For many years, one of my touchstone passages in scripture has been Isaiah 61. Let me quote it for you:
The Spirit of the Sovereign Lord is on me, because the Lord has anointed me to preach good news to the poor. He has sent me to bind up the brokenhearted, to proclaim freedom for the captives and release from darkness for the prisoners, to proclaim the year of the Lord’s favor and the day of vengeance of our God, to comfort all who mourn, and provide for those who grieve in Zion— to bestow on them a crown of beauty instead of ashes, the oil of gladness instead of mourning, and a garment of praise instead of a spirit of despair. They will be called oaks of righteousness, a planting of the Lord for the display of his splendor…And you will be called priests of the Lord, you will be named ministers of our God” (Isa. 61:1-6).

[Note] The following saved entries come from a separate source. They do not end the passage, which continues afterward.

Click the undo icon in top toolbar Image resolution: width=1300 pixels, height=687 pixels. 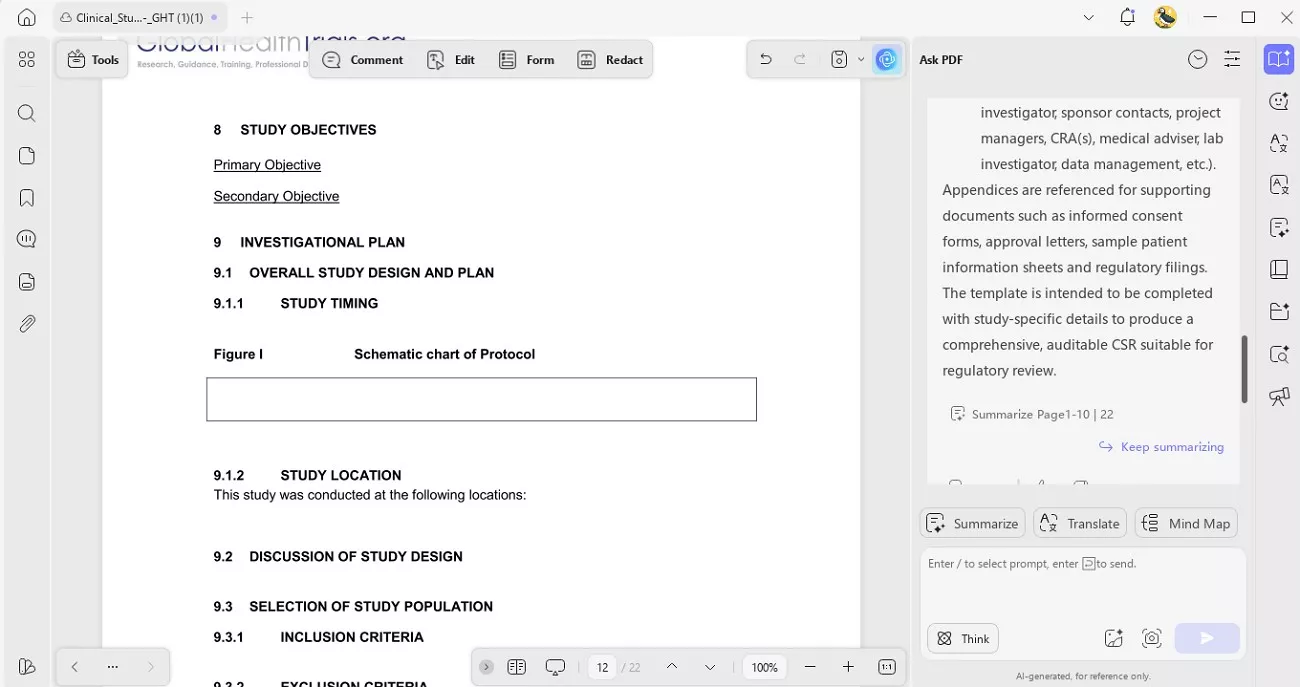coord(765,59)
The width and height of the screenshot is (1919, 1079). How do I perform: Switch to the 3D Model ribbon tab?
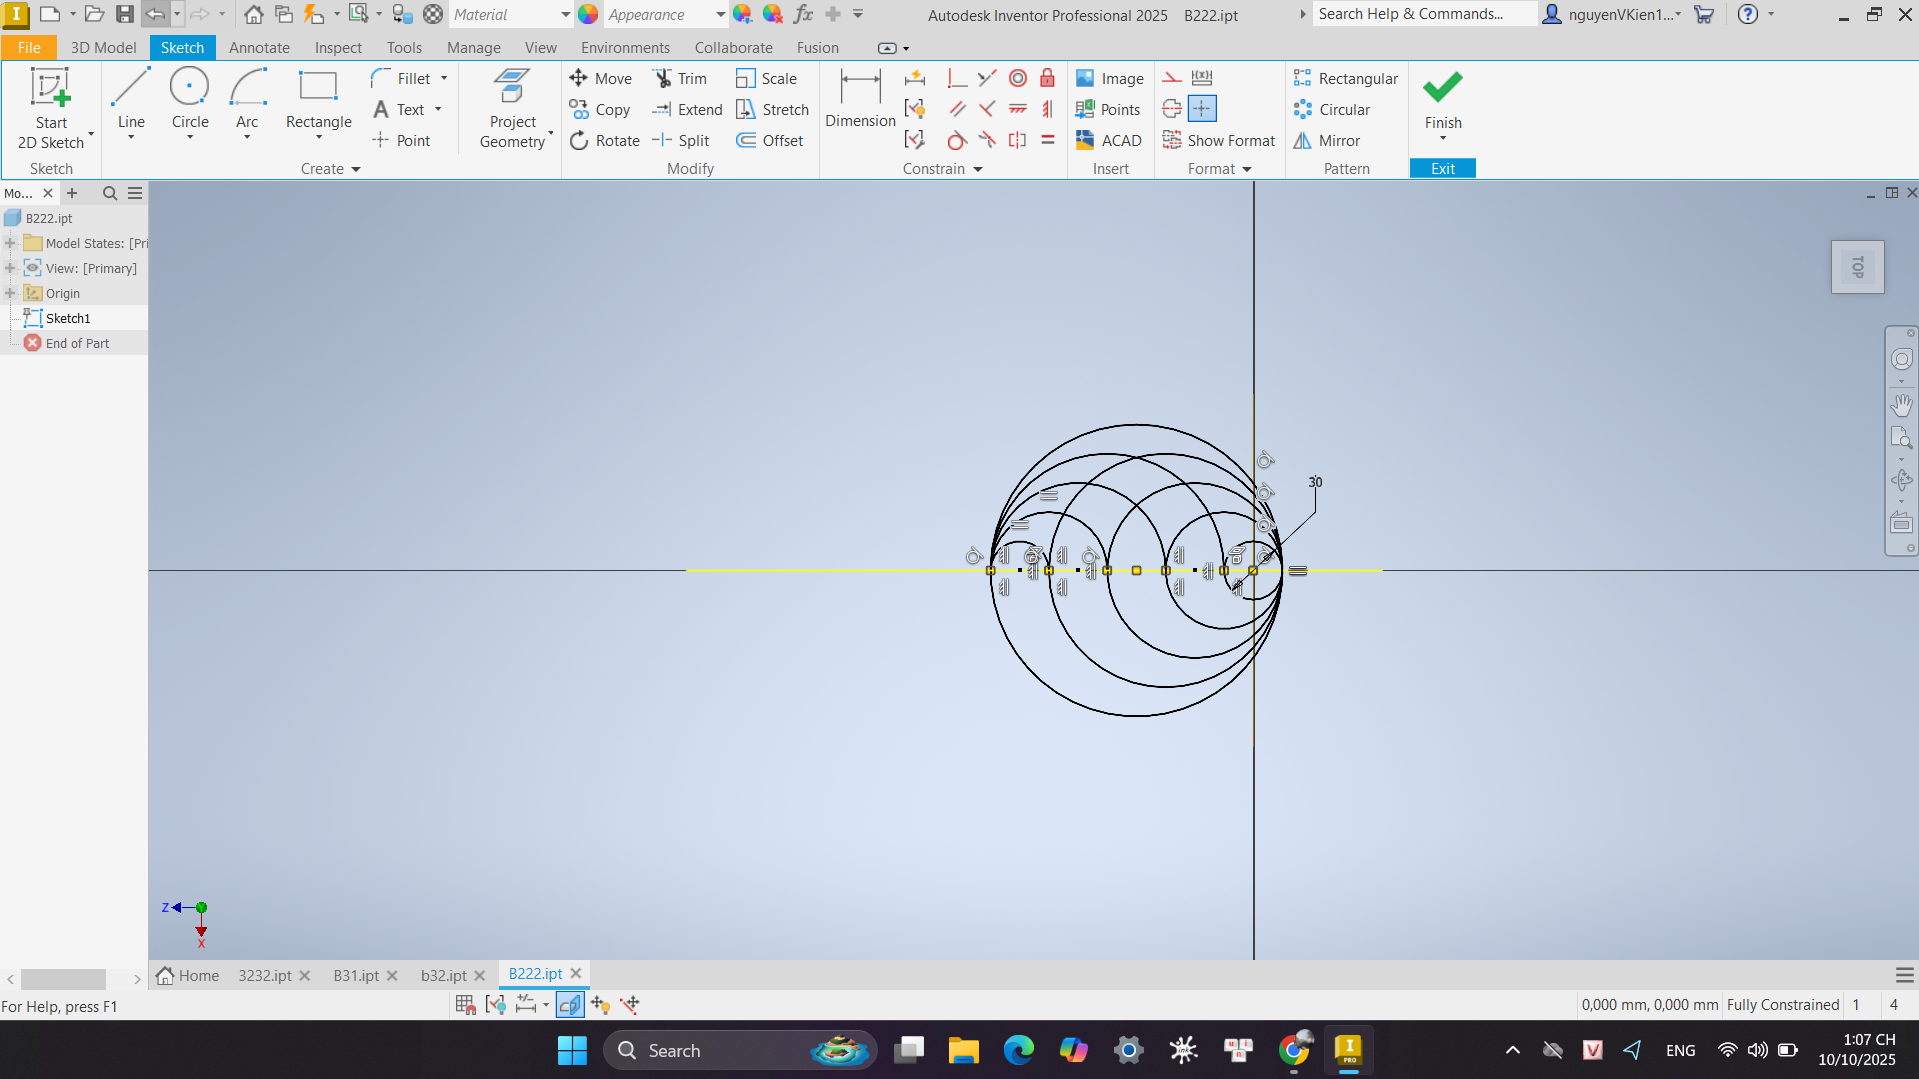pos(103,47)
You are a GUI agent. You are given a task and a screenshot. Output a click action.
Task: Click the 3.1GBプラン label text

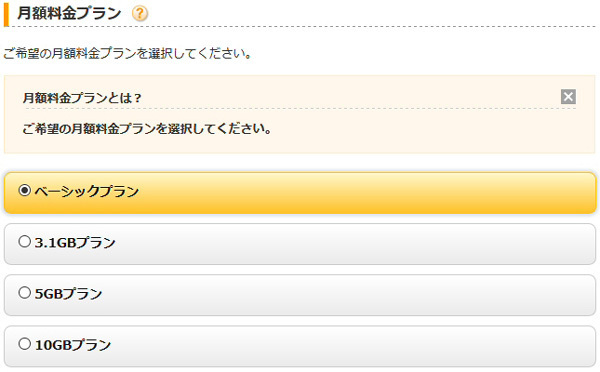pos(75,243)
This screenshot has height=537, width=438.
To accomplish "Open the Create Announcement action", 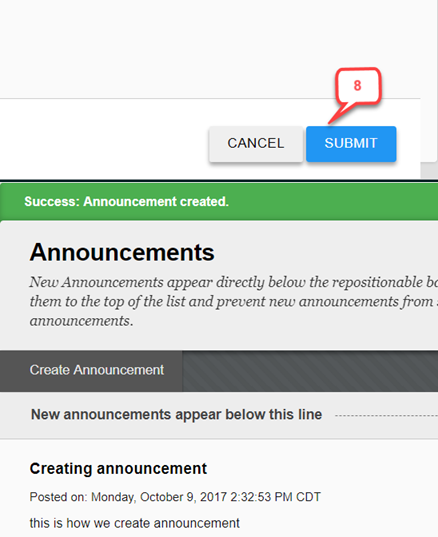I will [97, 370].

This is a Messianic prophecy that Jesus reads in the synagogue and applies to himself In Luke 4. It is important for many reasons, but the reason I want to highlight today is that it reveals the heart of God for his people. Too many people, including many believers, see God as the harsh judge waiting to catch us doing something wrong like an angry parent. This is the propaganda Satan works diligently to spread. We often find this lie embedded deeply in people to whom we are ministering deliverance. Because they view God through that lens, they have taken offense at him over some disappointment for which they credit him. You can easily see how that would affect your prayer and your faith. It is impossible to warm up to that kind of God, to be intimate with Him, or even pursue him. That is the kind of God you want to avoid or hide from rather than draw close to.
But Jesus tells us that if we have seen him we have seen the Father. Whatever heart Jesus has is the same heart the Father has. God is certainly holy and just. God disciplines his children because any father who loves his children will correct them and direct them. But he is not a distant father just waiting for us to make a mistake so he can criticize, reject, or brutalize us. He is a loving father full of compassion for those who are hurting.
This Messianic passage clarifies that view. First of all, God sent his son with good news not condemnation. He sought out the poor and the broken first, rather than the rich and influential. As a good shepherd he sought first the brokenhearted who had been wounded by life, rejected and betrayed. He came with a priority to heal those hearts. He also recognized the bondage and captivity many were experiencing – addictions, sin, demonization, and so forth. He came then and he comes now with an eye for us…not to criticize but to set us free; not to say I told you so; but to show us a way out.
He also came to reverse our fortunes. He didn’t just come to provide some abstract pardon which we will eventually experience in heaven, but came to change things for us now as well as eternally. Notice the language: comfort for mourning; beauty for ashes; gladness instead of sorrow; and praise instead of despair. His goal is to restore what is broken and return what has been stolen. Ultimately, his heart is to give us a position of honor and service in the kingdom – priests of the Lord and ministers of our God
Satan would have us run from the Father, but the heart of God is that we would run to him…with our successes and our failures, with our strengths and our weaknesses, our joys and our sorrows and even our sin.
When we are at our worst, Satan will whisper that we should hide from God, hide from his anger and his disappointment. But Jesus whispers he already came for us when we were at our worst…impoverished, brokenhearted, and captive to the flesh and the things of the world. The prodigal son of Luke 15 sets the true tone. There a son has left the house, walked out on his father and squandered his inheritance. He came home only out of a sense of shame and desperation, hoping only to be a hired hand. But before the son could say a word, the Father ran to him, embraced him, and restored him to his former position of honor as a son. That is our God.
We need to know who our Father is and the heart he has for his children. God is looking out for the fallen, the weak, the broken, and the captive. He meets us there but doesn’t leave us there and he always extends the invitation to draw closer. Trust Jesus when he says he and the Father are one and they have the same heart for us.